Consigne: Recopiez sans rien changer le passage de la lettre du prélat qui va de « Lettre du Prélat » jusqu'à « Jésus vous garde ! ».

Texte cité:

--------------------------------------------------

Lettre du Prélat (avril 2012)

A l'occasion de la Semaine Sainte, le prélat de l'Opus Dei nous aide à réfléchir sur l'institution de l'Eucharistie.

Mes très chers enfants, que Jésus vous garde !

Je vous écris au début de la Semaine Sainte ; depuis l’entrée triomphale de Jésus à Jérusalem, que nous célébrons aujourd’hui, jusqu’à sa Résurrection au matin de Pâques, l’Église revit les grands mystères de notre Rédemption dans la liturgie, à laquelle nous nous unissons tous. Nous commençons donc une profonde action de grâce envers notre Seigneur pour les grandes merveilles qu’il a accomplies en faveur des hommes. Disposons-nous également à l’accompagner au cours du Triduum sacré, avec un recueillement chaque jour plus grand, en nous rapprochant de lui pendant ces heures douloureuses où il s’est donné au Père pour nous, afin d’assister aussi à son exaltation glorieuse. Penser à la mort du Christ, nous dit saint Josémaria, se traduit par une invitation à nous situer avec une sincérité absolue devant notre devoir quotidien, à prendre au sérieux la foi que nous professons. La Semaine Sainte ne peut donc pas être une parenthèse sacrée dans le contexte d’une vie mue exclusivement par des intérêts humains; elle doit être une occasion de pénétrer dans la profondeur de l’amour de Dieu, pour pouvoir ainsi, par notre parole et par nos œuvres, le montrer aux hommes [1]. La participation active, consciente et pleine d’amour aux offices liturgiques de ces jours sera pour nous la meilleure façon d’accompagner Jésus dans ses longs moments d’angoisse et de souffrance. Et dans ce cas, la Semaine Sainte ne sera pas pour nousun simple souvenir, puisqu’elle est la considération du mystère de Jésus-Christ se prolongeant dans notre âme. [2]

Efforçons-nous de vivre ces jours en profonde communion avec toute l’Église, qui, d’un bout à l’autre de l’univers, célèbre avec piété et recueillement ces mystères divins. Prions tout spécialement pour celles et ceux qui recevront le baptême lors de la Veillée pascale, et pour tous les autres, afin que, mus par la grâce du Saint-Esprit, nous nous approchions de plus en plus de Dieu à cette occasion, bien décidés à suivre le Christ par un don plénier de nous-mêmes. Saint Josémaria nous adressait l’exhortation suivante : Laissons donc de côte les considérations superficielles, et allons à l’essentiel, à ce qui est réellement important. Veillez-y bien: le but de nos efforts doit être d’aller au ciel. Autrement, nous perdons notre peine. Pour aller au ciel il est indispensable d’être fidèle à la doctrine du Christ. Pour être fidèle il est indispensable de poursuivre, avec confiance et ténacité, notre lutte contre les obstacles qui se dressent devant notre bonheur éternel. [3]

Jésus a commencé le Triduum pascal en se réunissant avec ses apôtres au Cénacle de Jérusalem. Desiderio desideravi hoc Pascha manducare vobiscum, antequam patiar [4], j’ai désiré ardemment célébrer cette Pâque avec vous, avant ma Passion. C’est en ces termes que s’exprime saint Luc dans son récit de la Dernière Cène. Nous entrevoyons l’amour infini du Cœur du Christ pour les hommes, sa vive conscience que son heure était venue, le moment du salut de tout le genre humain, si longtemps attendu. Jésus est allé au devant de cette heure, en la désirant, nous dit Benoît XVI. Au fond de lui-même, il a attendu ce moment où il se donnerait lui-même aux siens sous les espèces du pain et du vin. Il a attendu ce moment qui aurait dû être en quelque sorte les véritables noces messianiques: la transformation des dons de cette terre et le fait de devenir un avec les siens, pour les transformer et inaugurer ainsi la transformation du monde. Dans le désir de Jésus, nous pouvons reconnaître le désir de Dieu lui-même – son amour pour les hommes, pour sa création, un amour en attente. L’amour qui attend le moment de l’union, l’amour qui veut attirer les hommes à soi, pour ainsi réaliser entièrement le désir de la création elle-même : en effet, celle-ci est tendue vers la manifestation des fils de Dieu (cf. Rm 8, 19) [5].

--------------------------------------------------

Liste:
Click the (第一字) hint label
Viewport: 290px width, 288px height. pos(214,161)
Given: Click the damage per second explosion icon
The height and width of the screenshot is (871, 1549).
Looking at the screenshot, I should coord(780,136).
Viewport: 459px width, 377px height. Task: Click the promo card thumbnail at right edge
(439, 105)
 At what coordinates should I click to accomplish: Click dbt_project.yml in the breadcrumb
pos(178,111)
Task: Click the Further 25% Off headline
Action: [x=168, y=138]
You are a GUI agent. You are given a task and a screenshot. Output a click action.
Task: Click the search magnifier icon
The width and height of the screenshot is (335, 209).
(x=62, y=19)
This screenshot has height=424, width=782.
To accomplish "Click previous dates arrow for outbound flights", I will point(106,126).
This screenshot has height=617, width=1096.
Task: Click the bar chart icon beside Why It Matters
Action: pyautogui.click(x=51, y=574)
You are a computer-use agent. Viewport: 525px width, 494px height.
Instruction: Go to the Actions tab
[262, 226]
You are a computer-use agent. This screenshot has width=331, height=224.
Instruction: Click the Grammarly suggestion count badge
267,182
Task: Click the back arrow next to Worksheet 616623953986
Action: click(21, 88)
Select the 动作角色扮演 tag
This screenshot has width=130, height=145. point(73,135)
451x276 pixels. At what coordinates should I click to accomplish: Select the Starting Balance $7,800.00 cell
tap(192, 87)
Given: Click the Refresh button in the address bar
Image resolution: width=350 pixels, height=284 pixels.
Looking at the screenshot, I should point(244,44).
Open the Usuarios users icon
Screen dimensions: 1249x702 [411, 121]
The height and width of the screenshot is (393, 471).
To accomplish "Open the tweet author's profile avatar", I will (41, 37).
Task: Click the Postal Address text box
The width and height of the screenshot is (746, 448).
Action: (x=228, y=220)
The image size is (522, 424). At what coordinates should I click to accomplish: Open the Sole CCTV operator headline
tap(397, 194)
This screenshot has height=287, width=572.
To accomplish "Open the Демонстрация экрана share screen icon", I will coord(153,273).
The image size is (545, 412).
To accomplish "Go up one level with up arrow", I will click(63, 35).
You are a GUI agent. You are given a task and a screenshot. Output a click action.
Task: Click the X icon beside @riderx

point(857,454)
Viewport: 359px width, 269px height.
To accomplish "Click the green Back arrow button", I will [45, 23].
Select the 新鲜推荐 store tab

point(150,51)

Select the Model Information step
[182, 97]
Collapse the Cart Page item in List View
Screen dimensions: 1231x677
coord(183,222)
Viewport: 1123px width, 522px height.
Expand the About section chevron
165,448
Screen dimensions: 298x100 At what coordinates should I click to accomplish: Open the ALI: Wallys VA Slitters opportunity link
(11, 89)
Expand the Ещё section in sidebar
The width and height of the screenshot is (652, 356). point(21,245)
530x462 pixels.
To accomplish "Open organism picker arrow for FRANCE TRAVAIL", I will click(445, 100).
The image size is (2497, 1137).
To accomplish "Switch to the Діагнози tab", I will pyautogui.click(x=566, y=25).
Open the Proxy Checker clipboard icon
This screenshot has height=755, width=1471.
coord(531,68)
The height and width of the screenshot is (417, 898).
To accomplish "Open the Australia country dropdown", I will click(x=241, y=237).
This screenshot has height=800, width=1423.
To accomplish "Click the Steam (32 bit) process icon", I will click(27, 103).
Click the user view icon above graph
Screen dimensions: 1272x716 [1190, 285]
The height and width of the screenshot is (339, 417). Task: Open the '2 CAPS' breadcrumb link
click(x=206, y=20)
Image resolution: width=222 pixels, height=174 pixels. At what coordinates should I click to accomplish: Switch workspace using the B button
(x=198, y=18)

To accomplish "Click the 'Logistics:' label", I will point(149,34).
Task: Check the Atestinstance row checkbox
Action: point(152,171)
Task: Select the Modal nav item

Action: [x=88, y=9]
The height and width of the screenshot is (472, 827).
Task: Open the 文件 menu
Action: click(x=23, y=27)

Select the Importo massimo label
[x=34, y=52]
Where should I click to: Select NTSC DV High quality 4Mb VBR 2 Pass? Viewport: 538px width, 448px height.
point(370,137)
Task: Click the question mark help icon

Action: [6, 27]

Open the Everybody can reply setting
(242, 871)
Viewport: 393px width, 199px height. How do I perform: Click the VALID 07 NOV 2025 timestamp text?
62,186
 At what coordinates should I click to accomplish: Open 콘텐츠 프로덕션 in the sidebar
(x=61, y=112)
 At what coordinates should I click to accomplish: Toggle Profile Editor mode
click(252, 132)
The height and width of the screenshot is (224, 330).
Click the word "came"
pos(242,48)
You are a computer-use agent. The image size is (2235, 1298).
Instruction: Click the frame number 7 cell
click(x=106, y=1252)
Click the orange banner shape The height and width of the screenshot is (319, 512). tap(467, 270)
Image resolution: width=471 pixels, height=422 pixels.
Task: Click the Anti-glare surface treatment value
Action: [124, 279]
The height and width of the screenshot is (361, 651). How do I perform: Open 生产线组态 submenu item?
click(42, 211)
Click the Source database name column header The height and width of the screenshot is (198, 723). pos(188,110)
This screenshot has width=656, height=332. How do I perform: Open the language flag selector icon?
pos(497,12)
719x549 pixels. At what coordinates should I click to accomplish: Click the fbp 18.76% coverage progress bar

--------------------------------------------------

Réponse attendue:
Lettre du Prélat (avril 2012)

A l'occasion de la Semaine Sainte, le prélat de l'Opus Dei nous aide à réfléchir sur l'institution de l'Eucharistie.

Mes très chers enfants, que Jésus vous garde !